Man sieht in der Ukraine einen Genozid. Und man sieht die Bedrohung durch Russland nicht erst seit 2022, sondern schon seit 2014 mit der Besetzung der Krim – und eigentlich schon seit Jahrzehnten durch die eigene Geschichte. Deshalb sind die Estinnen und Esten auch besonders traumatisiert und jetzt eben auch besonders scharf in ihrer Reaktion.
Dieser Weg wird nicht einfach sein und wir müssen auch damit rechnen, dass wir hier Unzufriedenheit bekommen im Winter, wenn es -20 Grad sein kann.
Ist der Krieg in der Ukraine also sehr präsent in Estland?
Ja, auch weil man mit der Grenzstadt Narva eine Zwillingsstadt mit Russland hat und eine Brücke, die Estland von Russland trennt. Hinzu kommen die ganzen Spannungen zwischen Litauen und Kaliningrad. Deswegen setzt man im Baltikum auf die Nato. Man war auch enttäuscht über Deutschland, das sehr lange gezögert hat mit Waffenlieferungen. In dem Punkt ist man sich einig und unterstützt die Ukraine militärisch.

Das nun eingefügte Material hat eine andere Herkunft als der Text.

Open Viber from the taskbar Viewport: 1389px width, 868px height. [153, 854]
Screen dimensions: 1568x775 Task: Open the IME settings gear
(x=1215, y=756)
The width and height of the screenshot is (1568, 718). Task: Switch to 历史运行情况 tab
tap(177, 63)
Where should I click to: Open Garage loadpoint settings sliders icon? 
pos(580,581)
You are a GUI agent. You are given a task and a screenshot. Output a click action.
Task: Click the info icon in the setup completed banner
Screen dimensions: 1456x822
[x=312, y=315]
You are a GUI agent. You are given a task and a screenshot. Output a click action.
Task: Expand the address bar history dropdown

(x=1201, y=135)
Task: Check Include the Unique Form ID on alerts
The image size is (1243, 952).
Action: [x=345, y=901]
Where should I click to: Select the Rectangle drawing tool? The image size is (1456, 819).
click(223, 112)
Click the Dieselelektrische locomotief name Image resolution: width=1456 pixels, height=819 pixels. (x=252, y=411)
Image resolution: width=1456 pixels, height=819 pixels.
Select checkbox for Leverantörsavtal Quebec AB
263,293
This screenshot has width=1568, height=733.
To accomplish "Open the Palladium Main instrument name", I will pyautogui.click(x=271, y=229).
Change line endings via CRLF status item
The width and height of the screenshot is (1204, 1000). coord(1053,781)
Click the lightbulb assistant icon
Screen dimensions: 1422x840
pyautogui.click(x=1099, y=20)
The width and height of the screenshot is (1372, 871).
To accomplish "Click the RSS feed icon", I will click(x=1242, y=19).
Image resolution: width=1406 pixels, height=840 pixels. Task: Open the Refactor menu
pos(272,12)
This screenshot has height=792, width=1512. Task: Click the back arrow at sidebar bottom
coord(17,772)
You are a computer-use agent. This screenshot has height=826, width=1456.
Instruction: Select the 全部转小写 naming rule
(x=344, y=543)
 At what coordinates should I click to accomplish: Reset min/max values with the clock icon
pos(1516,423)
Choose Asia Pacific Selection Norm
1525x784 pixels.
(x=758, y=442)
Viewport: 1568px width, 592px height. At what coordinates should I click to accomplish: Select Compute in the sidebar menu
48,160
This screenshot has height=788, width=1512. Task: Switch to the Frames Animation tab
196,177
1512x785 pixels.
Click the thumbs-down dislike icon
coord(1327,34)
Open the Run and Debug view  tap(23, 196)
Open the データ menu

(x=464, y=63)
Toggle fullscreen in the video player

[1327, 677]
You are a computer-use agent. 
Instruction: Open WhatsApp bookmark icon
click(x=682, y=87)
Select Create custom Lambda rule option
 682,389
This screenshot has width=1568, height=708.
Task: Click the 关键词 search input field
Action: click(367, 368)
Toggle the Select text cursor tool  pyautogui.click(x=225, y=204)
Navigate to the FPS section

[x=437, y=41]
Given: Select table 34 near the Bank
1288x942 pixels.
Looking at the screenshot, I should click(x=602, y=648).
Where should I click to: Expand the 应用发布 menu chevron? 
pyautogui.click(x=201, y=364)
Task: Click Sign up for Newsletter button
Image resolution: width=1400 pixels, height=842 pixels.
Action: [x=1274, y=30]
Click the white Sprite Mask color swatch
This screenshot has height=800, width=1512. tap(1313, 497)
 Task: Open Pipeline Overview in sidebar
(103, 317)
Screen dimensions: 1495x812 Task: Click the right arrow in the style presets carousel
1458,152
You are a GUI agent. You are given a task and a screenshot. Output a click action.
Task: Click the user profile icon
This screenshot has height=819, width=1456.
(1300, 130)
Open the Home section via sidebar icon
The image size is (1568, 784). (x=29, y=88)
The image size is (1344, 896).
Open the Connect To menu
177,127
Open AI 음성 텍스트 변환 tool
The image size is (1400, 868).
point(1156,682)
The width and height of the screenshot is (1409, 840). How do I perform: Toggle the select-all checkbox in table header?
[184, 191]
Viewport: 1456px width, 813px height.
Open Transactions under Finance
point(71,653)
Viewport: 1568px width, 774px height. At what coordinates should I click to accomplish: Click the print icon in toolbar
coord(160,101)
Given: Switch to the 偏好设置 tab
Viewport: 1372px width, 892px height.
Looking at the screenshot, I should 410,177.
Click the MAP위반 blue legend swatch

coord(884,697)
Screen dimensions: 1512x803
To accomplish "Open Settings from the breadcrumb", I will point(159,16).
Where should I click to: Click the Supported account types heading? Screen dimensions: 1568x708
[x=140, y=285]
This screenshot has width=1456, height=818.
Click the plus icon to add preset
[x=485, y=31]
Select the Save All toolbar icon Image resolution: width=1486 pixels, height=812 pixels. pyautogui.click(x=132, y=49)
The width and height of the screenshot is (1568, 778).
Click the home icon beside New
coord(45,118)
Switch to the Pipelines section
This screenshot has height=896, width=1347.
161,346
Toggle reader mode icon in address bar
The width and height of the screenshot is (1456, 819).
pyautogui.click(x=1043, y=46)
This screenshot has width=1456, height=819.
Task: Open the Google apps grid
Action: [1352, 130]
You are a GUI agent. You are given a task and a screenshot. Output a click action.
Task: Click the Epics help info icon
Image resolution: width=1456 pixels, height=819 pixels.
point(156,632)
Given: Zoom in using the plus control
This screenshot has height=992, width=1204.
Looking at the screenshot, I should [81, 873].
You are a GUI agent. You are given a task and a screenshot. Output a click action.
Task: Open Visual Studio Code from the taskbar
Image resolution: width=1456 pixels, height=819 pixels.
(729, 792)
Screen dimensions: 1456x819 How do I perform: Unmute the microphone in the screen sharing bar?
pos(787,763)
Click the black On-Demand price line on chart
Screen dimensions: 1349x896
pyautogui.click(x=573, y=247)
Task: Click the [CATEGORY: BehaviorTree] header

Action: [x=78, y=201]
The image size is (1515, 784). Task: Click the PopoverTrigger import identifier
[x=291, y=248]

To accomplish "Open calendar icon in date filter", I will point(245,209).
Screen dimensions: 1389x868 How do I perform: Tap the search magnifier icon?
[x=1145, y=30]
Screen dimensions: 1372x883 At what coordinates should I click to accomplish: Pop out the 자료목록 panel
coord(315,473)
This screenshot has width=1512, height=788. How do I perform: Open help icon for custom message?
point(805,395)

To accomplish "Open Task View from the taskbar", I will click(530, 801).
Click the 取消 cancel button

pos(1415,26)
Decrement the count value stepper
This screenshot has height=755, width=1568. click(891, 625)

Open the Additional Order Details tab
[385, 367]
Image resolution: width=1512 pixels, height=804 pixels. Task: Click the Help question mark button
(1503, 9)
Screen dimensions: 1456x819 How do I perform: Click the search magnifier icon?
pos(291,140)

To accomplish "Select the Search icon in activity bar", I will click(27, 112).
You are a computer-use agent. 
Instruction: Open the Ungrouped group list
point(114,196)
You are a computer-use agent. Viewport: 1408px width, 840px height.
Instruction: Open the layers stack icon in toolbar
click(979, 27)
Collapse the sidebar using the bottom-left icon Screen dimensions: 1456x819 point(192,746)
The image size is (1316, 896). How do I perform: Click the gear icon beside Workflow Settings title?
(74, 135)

In Estland sind die Gas- und Strompreise seit dem Krieg stark gestiegen. Wie abhängig ist Estland von Russland?
Estland ist sehr abhängig von Russland. Man versucht jetzt, mit Flüssigerdgas etwas unabhängiger zu sein. Aber man hat natürlich mit massiven Preissteigerungen zu kämpfen. Estland hat die höchste Inflationssteigerung innerhalb der EU. Deshalb wird dieser Weg nicht einfach sein und wir müssen auch damit rechnen, dass wir hier Unzufriedenheit bekommen im Winter, wenn es -20 Grad sein kann.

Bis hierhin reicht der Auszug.